### GIVEN TASK 1:
Turn the records into a Markdown table with the columns Row and Line. Start with the line with "Select 前收 as comparison basis", go on through the line with "click(x=825, y=256)", skip blank lines, and leave the pictures out.

** Begin SELECTION **

Hannah ROWAN

Flowing as Frozen I, 2020

Hand blown glass, ice, steel hooks, rubber strap, bolt, hand spun copper, salt crystals.

455 x 255 x 200 cm (glass)

 

Carrier (Pond), 2023

Lost-wax cast iron, hand blown glass, pond water, aquatic plants, ceramic pebble, steel.
130 x 40 x 40 cm

 

 

ARTWORK STATEMENT

Flowing as Frozen: a glass and ice condensation piece. The ice placed inside the hand blown glass vessel begins as a solid crystal, melts into a flowing liquid, before cooling and condensing within the glass amorphous solid. As the ice melts inside the glass vessel, beads of condensation form on the outside of the glass and slowly drip and collect in the copper dish containing salt crystals. The water gradually saturates and dissolves the salt before evaporating and drying into the atmosphere. As the water, copper  and salt interact a natural verdigris patination is formed on the copper, over time the degree and hue of verdigris becomes more intense and the salt continually morphs between a congealed saline fluid and salt crystal formations.

** End SELECTION **
** Begin SUPPLIED RECORDS **

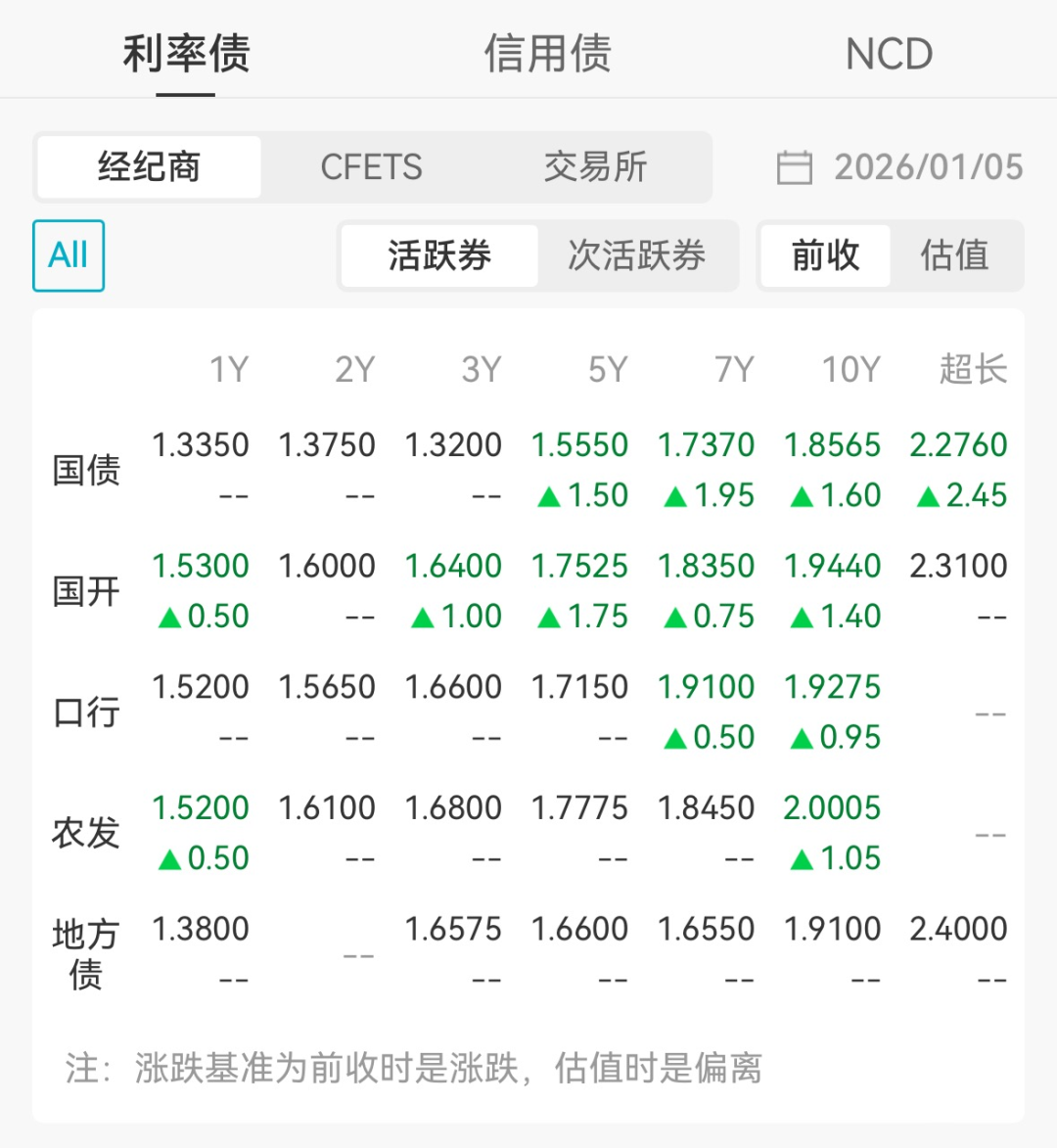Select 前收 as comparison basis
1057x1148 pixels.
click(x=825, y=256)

** End SUPPLIED RECORDS **
** Begin SUPPLIED RECORDS **

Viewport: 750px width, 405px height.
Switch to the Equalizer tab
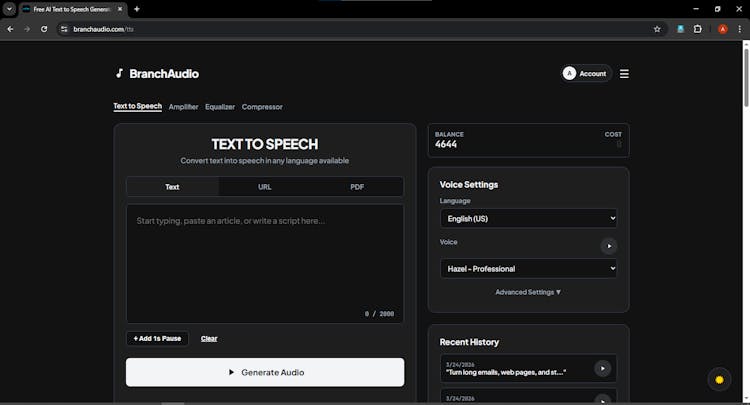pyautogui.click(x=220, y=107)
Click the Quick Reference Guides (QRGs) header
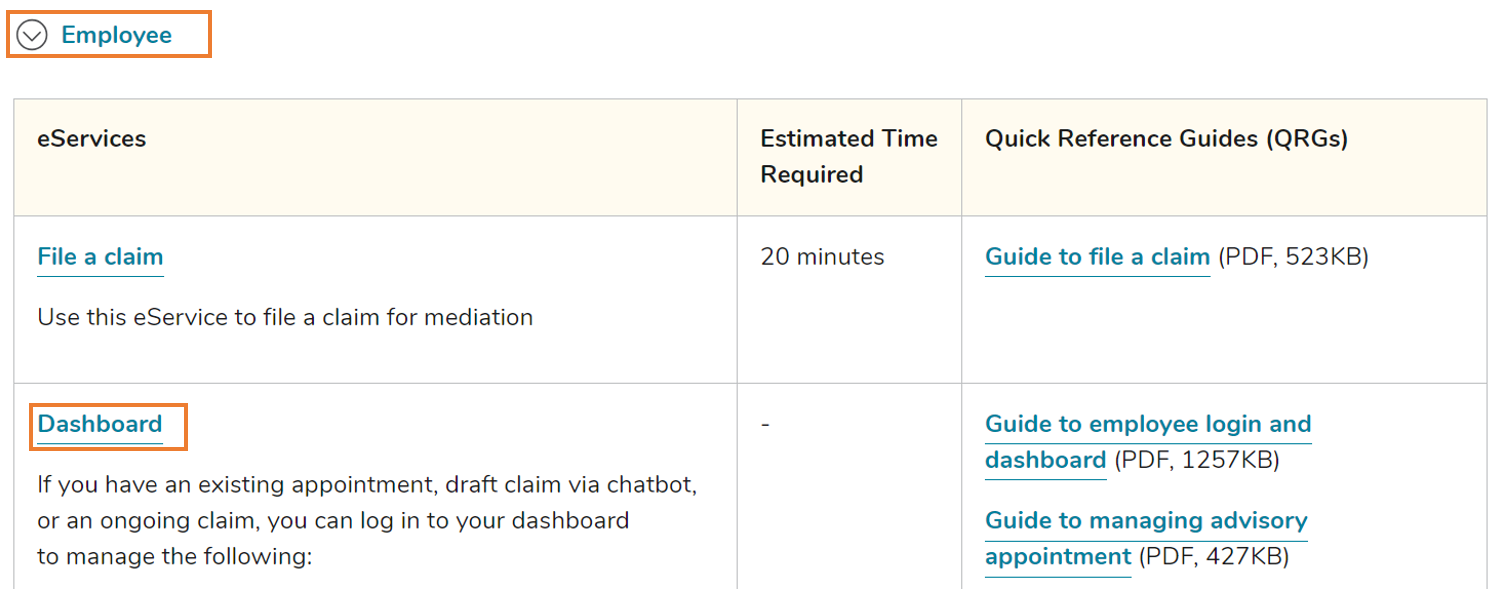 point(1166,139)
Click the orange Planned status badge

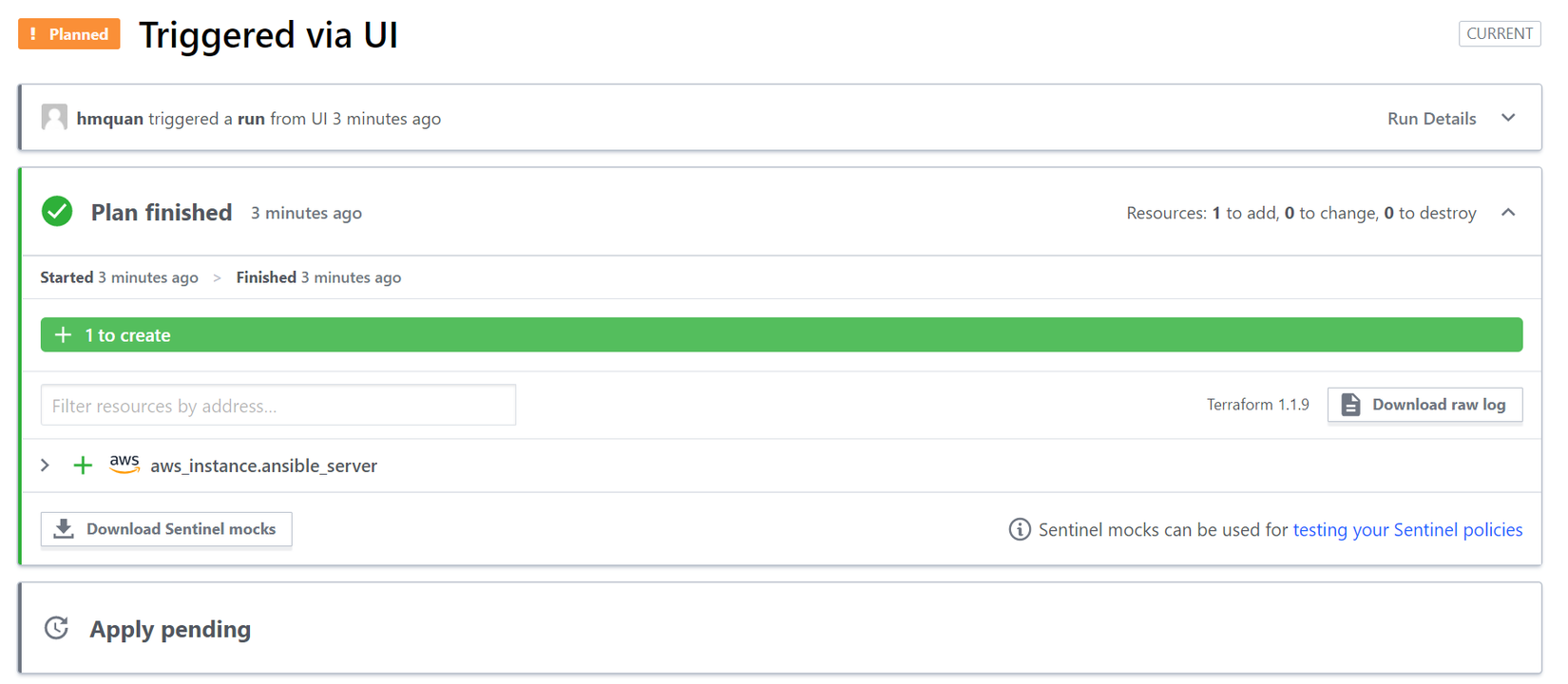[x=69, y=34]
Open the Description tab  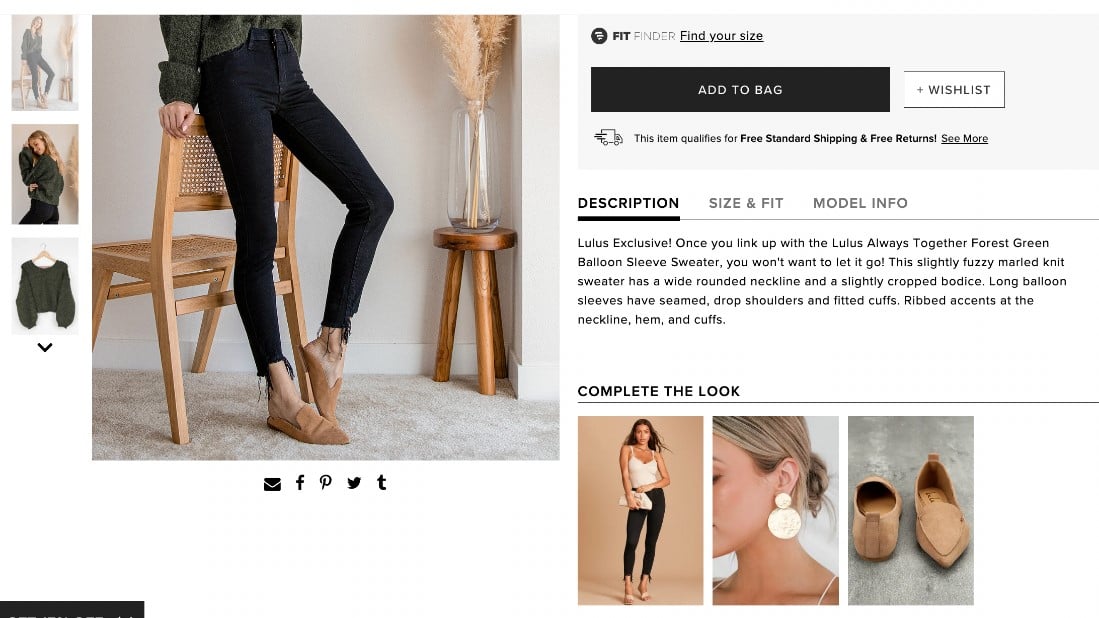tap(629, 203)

** End SUPPLIED RECORDS **
** Begin SUPPLIED RECORDS **

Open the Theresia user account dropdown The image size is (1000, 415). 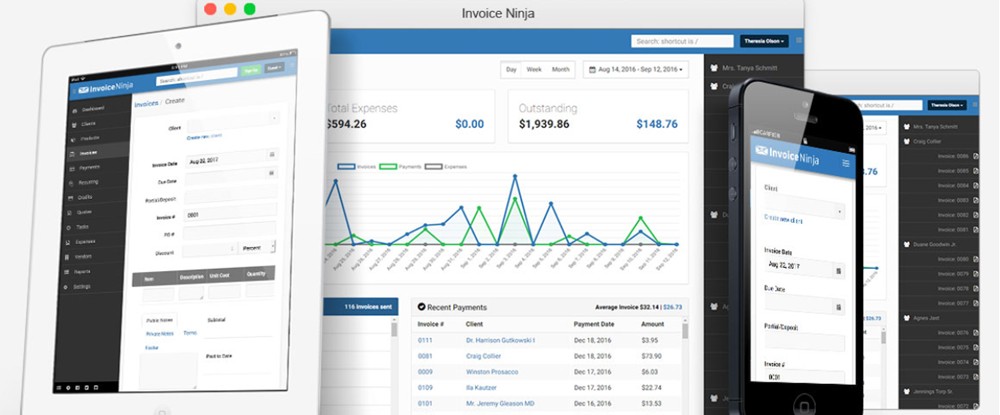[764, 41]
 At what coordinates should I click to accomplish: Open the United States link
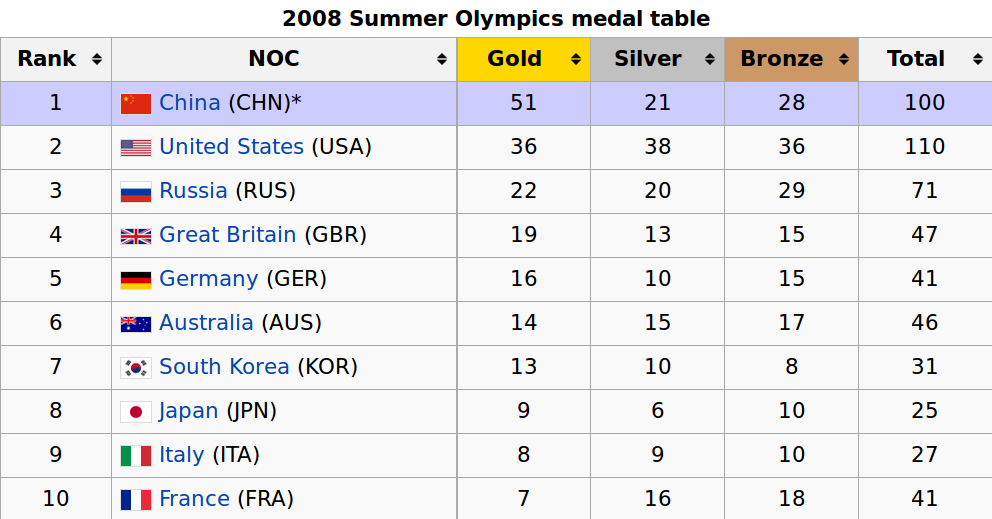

** End SUPPLIED RECORDS **

### GIVEN TASK 2:
According to the artwork statement for Flowing as Frozen, what causes the verdigris patination to form on the copper?

### COMPLETE ANSWER 1:
| Row | Line |
|---|---|
| 1 | Select 前收 as comparison basis |
| 2 | 1057x1148 pixels. |
| 3 | click(x=825, y=256) |

### COMPLETE ANSWER 2:
The verdigris forms because the water, the copper and the salt interact. Condensation drips from the glass into the copper dish that holds the salt crystals, and over time the verdigris grows more intense in degree and hue.